The numerical targets for FY9/21 are ordinary profit of ¥5bn, ROE of 15% or above, ROE of a 10% level, and an equity ratio of 30% or above.

2. Completed raising funds of approximately ¥2.4bn through the new equity finance method (MSWT)

The acquisition of properties is essential for the Company to execute its growth strategy, so its demand for funds for this is increasing. Several times in the past it raised funds by conducting a capital increase through a public offering, and it does not rely excessively on borrowing. The new fund raising method it introduced in March 2017, of a capital-increase scheme that utilizes share acquisition rights with an exercise price adjustment provision through a third-party allocation (MSWT), was completed in October 2017, and it raised funds of approximately ¥1.57bn (4 million shares). In order to meet its demand for further funds, the Company again conducted equity finance in 2018 using the same method (MSWT). The allocation was to SMBC Nikko Securities and the exercise period was from March 14 to September 20, 2018, and as a result, it raised funds of around ¥2.4bn (5 million shares). This capital strengthening measures contributed to the improvement in the equity ratio, which rose from 38.1% (end of FY9/16) to 42.3% (end of FY9/17), and then to 53.3% (end of FY9/18). Due to this skillful equity financing, the Company is maintaining a sound financial structure even compared to its industry peers.

The features of MSWT include the following: 1) it is possible to raise funds responsively and flexibly in accordance with share-price trends; 2) the Company can control the number and the timing of the shares to be exercised, so it can avoid a rapid dilution of shares, and 3) as there is no upper limit on the exercise price, it can be constantly revised, which means that the stable exercise of rights and maximization of the financing amount can be expected.

 

◆Shareholder return policy

In FY9/18, greatly increased the dividend (annual, ¥28) from the gain on sales of shares. Started the DEAR LIFE Premium Benefits Club as the new shareholder benefits program.
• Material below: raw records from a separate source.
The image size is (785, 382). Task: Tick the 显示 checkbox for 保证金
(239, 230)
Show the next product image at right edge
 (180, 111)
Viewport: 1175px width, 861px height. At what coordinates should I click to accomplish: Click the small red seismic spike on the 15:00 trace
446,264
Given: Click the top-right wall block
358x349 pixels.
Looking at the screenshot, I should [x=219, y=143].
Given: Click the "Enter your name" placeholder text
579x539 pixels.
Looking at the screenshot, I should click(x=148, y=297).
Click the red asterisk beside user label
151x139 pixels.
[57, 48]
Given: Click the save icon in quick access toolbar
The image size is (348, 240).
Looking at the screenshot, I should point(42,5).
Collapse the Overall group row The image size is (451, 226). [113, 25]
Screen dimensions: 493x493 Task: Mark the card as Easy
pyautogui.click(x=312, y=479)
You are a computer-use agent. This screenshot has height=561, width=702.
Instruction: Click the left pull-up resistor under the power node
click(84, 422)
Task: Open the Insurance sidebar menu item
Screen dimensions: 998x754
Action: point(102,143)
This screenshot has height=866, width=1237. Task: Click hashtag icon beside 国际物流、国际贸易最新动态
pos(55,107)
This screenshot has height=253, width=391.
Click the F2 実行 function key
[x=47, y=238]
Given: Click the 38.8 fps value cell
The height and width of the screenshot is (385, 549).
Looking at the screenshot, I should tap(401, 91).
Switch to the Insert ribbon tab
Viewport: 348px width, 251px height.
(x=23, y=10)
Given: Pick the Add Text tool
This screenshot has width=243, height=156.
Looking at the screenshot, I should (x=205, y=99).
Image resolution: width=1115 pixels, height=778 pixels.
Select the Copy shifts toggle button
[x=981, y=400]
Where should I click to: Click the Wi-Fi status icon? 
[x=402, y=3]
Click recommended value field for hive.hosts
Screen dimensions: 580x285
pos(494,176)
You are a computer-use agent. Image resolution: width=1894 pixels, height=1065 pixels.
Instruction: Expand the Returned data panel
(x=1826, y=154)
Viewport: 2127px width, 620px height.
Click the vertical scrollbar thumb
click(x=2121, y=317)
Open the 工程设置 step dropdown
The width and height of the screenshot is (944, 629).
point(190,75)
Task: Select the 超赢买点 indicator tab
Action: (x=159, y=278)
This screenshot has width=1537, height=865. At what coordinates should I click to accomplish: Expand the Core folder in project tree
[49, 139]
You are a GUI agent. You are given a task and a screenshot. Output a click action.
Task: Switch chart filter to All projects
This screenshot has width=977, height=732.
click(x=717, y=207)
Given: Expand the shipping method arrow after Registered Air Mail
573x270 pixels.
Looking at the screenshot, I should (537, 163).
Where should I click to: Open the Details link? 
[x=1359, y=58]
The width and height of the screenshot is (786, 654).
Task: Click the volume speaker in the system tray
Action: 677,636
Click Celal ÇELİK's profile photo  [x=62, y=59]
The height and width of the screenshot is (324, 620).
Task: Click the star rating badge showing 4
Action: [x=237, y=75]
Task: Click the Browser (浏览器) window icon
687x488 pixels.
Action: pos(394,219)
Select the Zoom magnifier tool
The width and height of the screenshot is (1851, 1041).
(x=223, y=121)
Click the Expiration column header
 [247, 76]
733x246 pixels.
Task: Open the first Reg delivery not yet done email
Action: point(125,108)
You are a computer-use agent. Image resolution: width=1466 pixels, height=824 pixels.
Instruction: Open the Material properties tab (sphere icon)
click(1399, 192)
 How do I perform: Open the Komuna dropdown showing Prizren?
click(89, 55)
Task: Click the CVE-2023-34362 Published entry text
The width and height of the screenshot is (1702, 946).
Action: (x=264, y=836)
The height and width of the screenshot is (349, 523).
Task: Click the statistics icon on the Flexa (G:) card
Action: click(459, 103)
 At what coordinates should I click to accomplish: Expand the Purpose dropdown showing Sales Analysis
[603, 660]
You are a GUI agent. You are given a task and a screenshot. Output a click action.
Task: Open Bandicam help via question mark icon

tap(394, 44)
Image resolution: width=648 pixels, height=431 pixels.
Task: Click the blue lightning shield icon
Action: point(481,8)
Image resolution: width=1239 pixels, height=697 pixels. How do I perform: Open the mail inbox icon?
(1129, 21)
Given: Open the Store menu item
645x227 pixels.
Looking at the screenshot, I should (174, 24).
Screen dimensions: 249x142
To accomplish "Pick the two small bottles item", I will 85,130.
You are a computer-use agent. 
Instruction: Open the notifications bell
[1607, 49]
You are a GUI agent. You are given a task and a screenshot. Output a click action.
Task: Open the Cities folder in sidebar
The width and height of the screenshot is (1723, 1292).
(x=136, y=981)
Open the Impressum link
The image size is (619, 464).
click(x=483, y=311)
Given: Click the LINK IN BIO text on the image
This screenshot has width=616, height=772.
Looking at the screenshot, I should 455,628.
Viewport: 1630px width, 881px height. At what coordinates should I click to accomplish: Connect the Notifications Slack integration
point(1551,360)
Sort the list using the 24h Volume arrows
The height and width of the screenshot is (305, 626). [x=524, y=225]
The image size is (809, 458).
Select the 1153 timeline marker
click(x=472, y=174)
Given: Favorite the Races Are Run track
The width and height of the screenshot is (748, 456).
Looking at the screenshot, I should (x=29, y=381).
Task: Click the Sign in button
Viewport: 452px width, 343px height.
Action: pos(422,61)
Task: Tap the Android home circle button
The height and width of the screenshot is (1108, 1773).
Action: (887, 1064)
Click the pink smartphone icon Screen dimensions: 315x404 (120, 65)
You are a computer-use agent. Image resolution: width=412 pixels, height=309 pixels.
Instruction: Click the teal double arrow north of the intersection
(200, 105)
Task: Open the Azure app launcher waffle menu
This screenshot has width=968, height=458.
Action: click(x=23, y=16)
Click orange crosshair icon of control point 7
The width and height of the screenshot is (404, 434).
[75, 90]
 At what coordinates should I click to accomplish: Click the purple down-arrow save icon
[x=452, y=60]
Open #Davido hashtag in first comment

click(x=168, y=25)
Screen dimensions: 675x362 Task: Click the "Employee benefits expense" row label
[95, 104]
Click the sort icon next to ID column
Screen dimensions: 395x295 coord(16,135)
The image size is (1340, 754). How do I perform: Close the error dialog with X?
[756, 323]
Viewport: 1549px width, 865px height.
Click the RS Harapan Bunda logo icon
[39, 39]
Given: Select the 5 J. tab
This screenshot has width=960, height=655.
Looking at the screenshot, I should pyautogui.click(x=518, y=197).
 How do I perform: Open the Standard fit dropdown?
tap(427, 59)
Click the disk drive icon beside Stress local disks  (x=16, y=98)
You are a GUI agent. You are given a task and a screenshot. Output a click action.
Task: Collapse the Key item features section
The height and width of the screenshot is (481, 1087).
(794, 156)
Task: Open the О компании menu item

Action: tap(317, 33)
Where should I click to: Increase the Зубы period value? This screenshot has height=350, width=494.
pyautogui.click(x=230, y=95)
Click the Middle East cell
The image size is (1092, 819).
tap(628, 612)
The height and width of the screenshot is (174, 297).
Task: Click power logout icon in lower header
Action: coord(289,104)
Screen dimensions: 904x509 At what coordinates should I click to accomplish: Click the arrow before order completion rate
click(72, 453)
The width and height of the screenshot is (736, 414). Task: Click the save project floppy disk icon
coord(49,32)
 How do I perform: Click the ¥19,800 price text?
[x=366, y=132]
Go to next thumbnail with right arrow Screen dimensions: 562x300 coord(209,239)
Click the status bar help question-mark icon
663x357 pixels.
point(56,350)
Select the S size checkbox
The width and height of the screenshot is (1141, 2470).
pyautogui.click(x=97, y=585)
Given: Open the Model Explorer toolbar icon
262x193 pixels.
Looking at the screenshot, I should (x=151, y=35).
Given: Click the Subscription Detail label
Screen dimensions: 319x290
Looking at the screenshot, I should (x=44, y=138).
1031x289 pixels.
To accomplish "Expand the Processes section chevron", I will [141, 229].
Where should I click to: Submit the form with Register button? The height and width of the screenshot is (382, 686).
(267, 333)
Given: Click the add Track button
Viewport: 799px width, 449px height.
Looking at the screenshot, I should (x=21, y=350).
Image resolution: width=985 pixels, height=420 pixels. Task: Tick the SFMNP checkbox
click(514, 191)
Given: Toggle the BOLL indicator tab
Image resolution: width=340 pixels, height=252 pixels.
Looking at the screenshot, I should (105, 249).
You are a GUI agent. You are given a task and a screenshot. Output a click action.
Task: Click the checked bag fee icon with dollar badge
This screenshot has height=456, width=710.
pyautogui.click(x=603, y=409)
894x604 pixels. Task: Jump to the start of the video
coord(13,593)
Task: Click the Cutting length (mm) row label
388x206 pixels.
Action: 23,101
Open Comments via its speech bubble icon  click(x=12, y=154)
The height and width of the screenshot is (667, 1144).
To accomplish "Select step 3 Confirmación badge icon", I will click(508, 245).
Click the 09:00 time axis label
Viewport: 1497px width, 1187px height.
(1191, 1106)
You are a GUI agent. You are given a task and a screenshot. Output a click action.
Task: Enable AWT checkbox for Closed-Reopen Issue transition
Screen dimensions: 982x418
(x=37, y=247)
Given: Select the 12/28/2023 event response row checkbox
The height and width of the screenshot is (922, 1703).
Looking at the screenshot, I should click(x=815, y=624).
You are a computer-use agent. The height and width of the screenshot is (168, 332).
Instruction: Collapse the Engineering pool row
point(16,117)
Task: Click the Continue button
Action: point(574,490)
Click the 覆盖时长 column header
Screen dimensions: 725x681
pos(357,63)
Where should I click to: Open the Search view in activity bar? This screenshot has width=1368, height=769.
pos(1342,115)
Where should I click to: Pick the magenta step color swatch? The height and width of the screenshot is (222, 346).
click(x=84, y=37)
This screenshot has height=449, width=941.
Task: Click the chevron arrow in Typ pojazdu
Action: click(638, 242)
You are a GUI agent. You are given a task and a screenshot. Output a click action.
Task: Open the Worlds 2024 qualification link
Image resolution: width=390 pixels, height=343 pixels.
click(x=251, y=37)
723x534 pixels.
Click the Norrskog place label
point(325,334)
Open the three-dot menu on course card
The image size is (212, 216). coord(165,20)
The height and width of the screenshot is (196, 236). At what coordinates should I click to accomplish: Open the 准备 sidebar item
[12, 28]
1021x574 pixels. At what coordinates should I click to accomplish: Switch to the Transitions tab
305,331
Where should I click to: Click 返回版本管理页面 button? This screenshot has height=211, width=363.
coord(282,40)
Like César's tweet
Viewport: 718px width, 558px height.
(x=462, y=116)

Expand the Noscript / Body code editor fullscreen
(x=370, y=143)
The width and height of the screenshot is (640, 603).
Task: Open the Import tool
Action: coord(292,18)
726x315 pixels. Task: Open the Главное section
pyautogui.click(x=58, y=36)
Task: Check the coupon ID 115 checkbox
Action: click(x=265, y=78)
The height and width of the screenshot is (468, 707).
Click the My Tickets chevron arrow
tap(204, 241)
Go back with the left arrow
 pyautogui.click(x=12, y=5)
The Company returns profits to shareholders through paying dividends. In terms of its basic dividend policy, it aims to strengthen its financial structure and secured internal reserves, but it also positions returning profits to shareholders as an important management issue, so its pay dividends targeting a dividend payout ratio of 40%. Its policy is also to flexibly acquire treasury shares while considering factors such as the share-price trend and the financial situation.

The initial forecast for FY9/18 was a dividend per share of ¥19. But the Company greatly increased this to a dividend of ¥28 due to the rise in profits following the gain on the sale of Palma shares and the strong results, particularly in the Real Estate Business. The dividend payout ratio was 39.8%. For FY9/19, it is forecasting a dividend of ¥20 and a dividend payout ratio of 40%. There was a special factor in FY9/18, of the gain on the sale of Palma shares, but there has been no change to the medium- to long-term trend of an increasing dividend.

The shareholder benefits program, which the Company has implemented since the past, has been renewed from FY9/19 as the DEAR LIFE Premium Benefits Club. The aim of this renewal is to have shareholders hold a large number of shares over the long term. Previously, shareholders holding 100 or more shares were eligible for benefits, but this have been raised to 500 or more shares, and in addition, the rate of return has also been significantly increased. Supposing that a person holds 1,000 shares, in the previous system he would have received a QUO card worth ¥3,000. But in the new system, he will receive 8,000 points (worth ¥8,000, for shares held for six months or longer) or 8,800 points (worth ¥8,800, for shares held for one year or longer), which is close to three times the value of previously. In the new system, points can be exchanged for foods, electrical products, gifts, travel, and experiences at the specially created Internet website.